- _WORK REQUEST_
The job is to find each line of the records below that includes the word "supported" and copy it.

Saved data entries
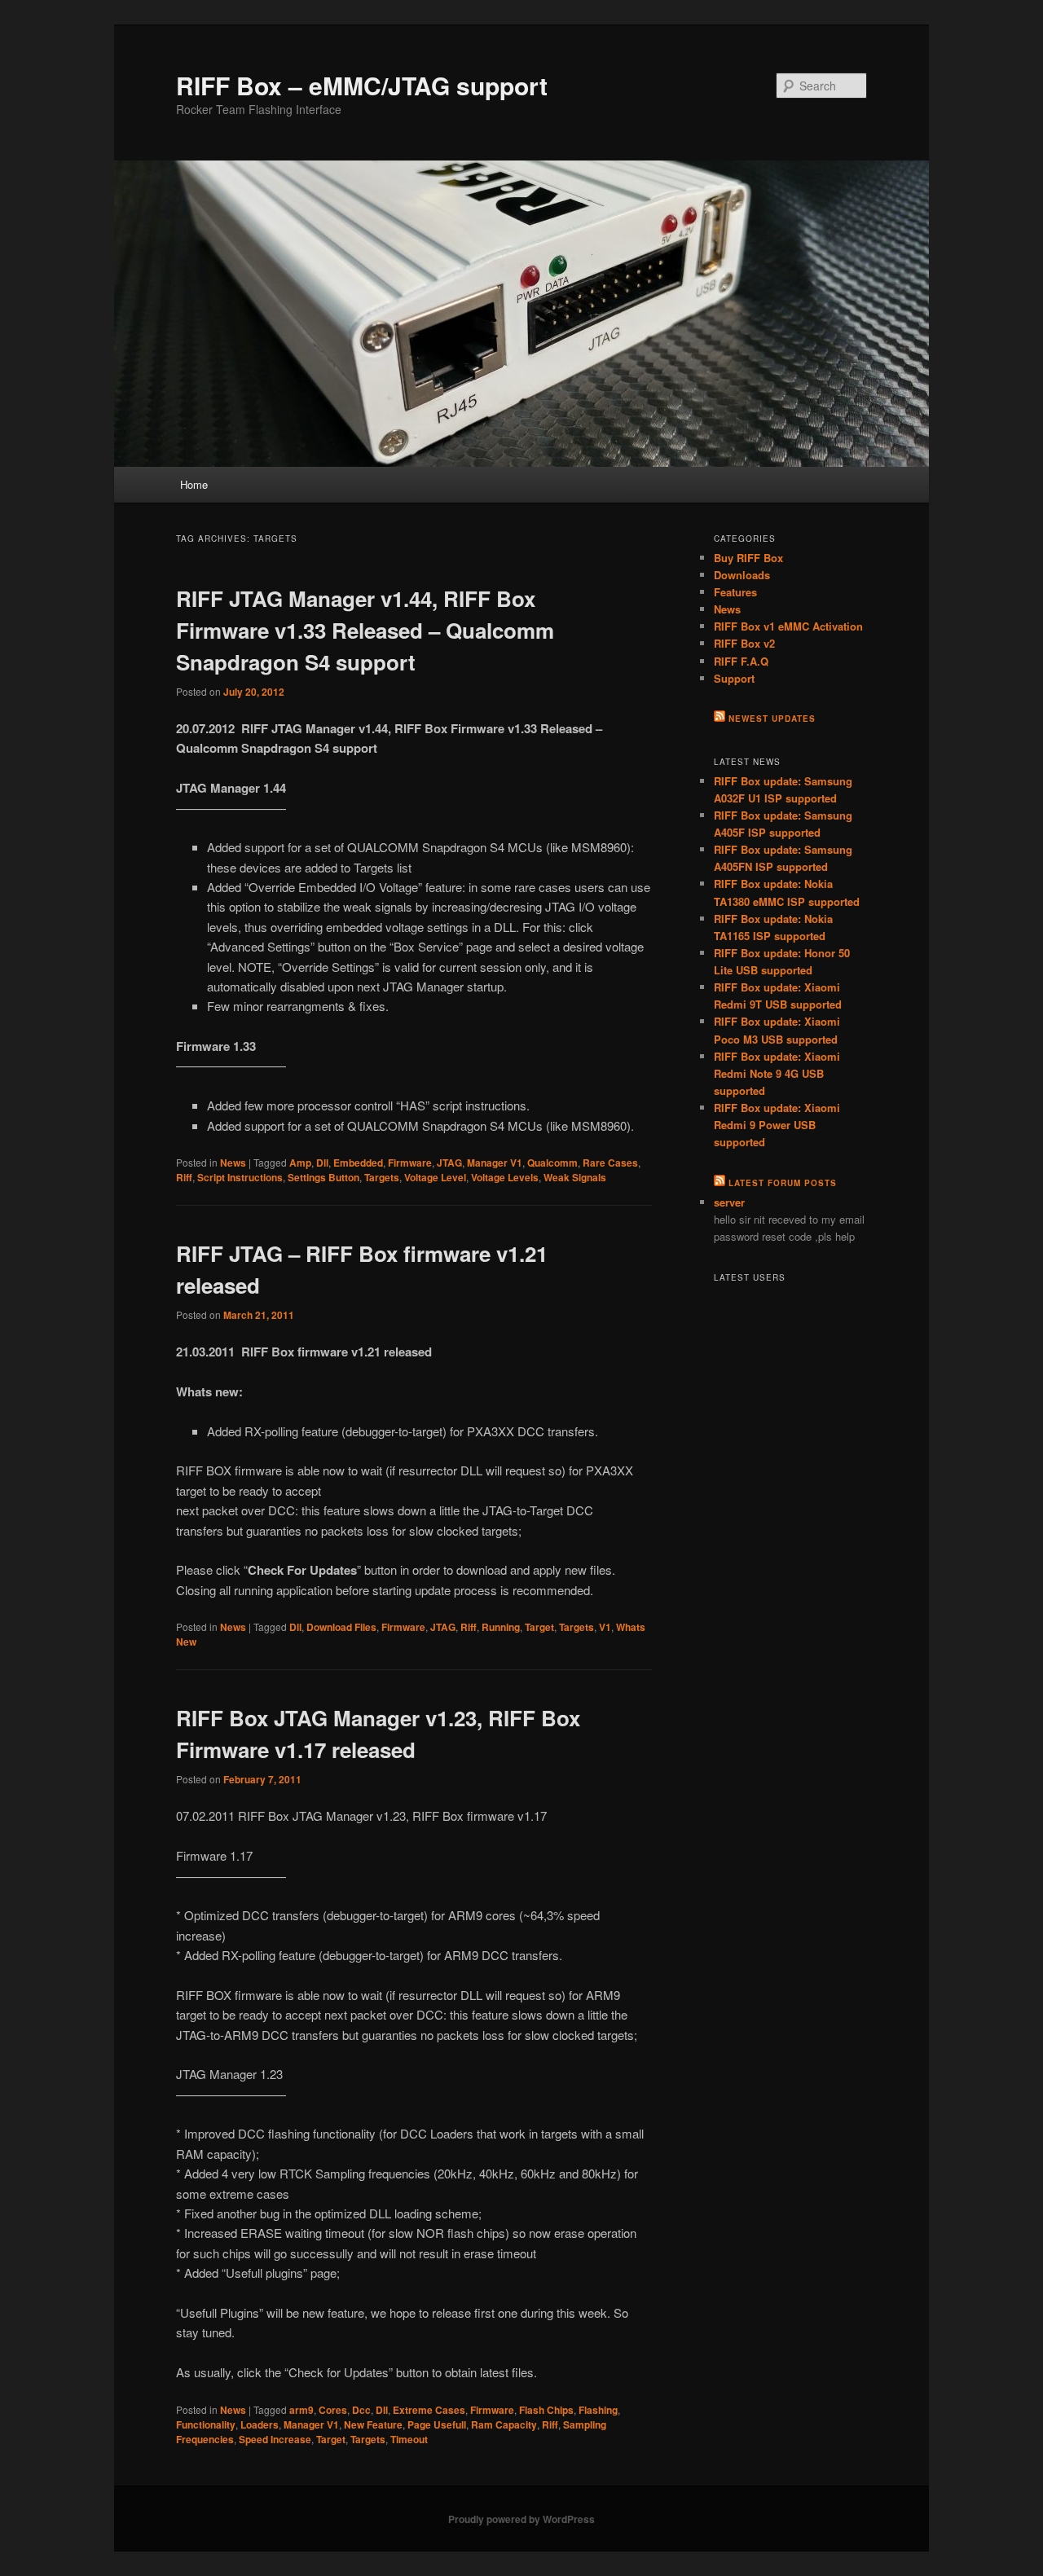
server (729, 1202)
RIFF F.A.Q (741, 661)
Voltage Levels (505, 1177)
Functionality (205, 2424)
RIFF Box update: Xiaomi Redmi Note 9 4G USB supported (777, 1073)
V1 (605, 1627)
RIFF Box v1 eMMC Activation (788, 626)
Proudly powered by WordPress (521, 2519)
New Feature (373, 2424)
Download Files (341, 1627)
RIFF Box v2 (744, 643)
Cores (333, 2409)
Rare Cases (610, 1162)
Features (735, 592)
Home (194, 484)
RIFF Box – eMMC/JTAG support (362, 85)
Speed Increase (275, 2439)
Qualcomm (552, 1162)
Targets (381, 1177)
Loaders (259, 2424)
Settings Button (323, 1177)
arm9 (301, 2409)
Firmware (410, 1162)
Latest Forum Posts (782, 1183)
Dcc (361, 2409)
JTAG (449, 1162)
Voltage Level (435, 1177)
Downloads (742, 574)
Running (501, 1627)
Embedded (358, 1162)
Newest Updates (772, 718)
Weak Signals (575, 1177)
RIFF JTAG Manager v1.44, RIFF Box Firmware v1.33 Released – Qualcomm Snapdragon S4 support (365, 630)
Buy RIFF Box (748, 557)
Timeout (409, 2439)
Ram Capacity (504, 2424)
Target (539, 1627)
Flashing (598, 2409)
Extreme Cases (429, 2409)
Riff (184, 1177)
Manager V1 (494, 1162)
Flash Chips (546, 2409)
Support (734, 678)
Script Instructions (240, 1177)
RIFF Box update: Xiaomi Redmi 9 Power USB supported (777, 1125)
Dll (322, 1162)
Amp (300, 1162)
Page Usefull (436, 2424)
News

- _EXERCISE RESULT_
RIFF Box update: Xiaomi Redmi Note 9 4G USB supported (777, 1073)
RIFF Box update: Xiaomi Redmi 9 Power USB supported (777, 1125)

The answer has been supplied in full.